There are three basic approaches to solving the problem: (1) certify foreign governments to conduct the screening; (2) certify foreign private companies to conduct the screening; and/or (3) use a data collection system to enable the U.S. government to identify high-risk cargo, and then have foreign governments or private companies scrutinize high-risk cargo.
The problem with the first option is that trying to certify the screening processes of dozens of foreign governments is likely to take decades. Even if a foreign government’s process looks good on paper, many of the governments would resist efforts by the U.S. government to audit their screening processes.

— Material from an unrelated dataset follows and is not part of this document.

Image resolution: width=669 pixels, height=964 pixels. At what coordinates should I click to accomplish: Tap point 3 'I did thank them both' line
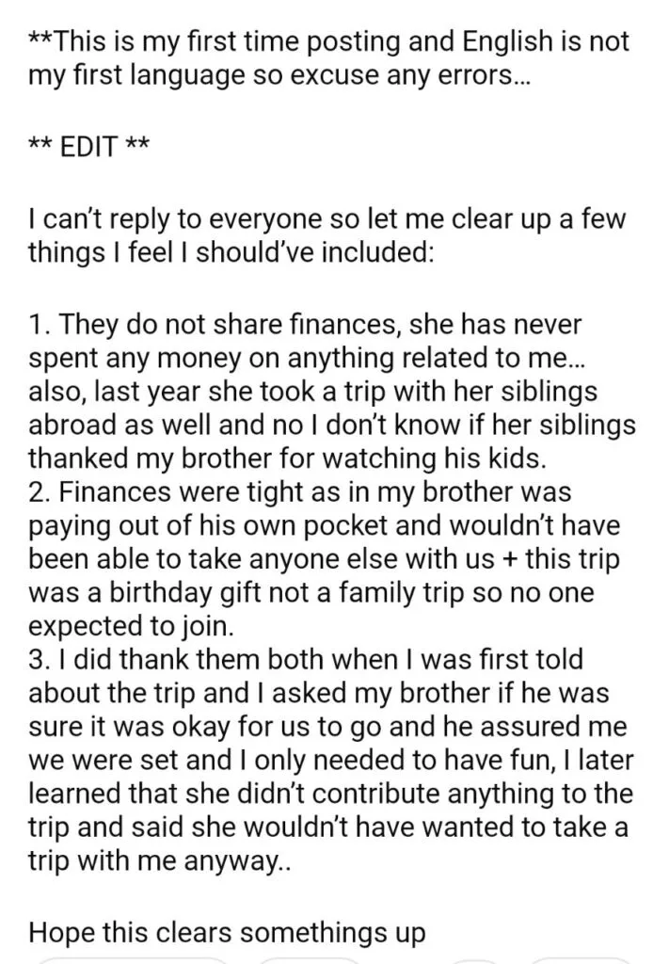click(306, 658)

The second option is a bit better: many logistics companies that would do the screening are global companies that operate in the United States. The U.S. government can insist on high security standards for these companies globally and can inspect their operations in the United States and possibly in foreign countries as well. But many of the companies that would be relied upon to screen inbound cargo do not have a U.S. presence, and it would be much harder for the U.S. government to get sufficient comfort with those companies. So the second option is not a complete solution.
The third option is a risk rating regime that, rather than requiring physical inspection of all inbound cargo, relies instead on analyzing data such as the origin and destination of the cargo, the transit route, the companies involved in packing, etc. That data can be collected from airlines or logistics companies and analyzed in the United States. Cargo that appears from the analysis to be high risk – a small percentage of the total – then can be subjected to physical scrutiny. Of course, that physical scrutiny still would depend on foreign governments and/or foreign private sector personnel. So option three exhibits similar flaws as options one and two, but to a much lesser degree.
The U.S. government should ditch option one – certification of foreign governments – because it is not going to happen within any reasonable time. The Chinese government, for example, is not going to allow U.S. government auditing of their security practices anytime soon. The government should move expeditiously with regard to options two and three. It would be unforgiveable if a plot that al-Qaeda tried once and publicly committed to trying again resulted in mass casualties because the U.S. government moved too slowly.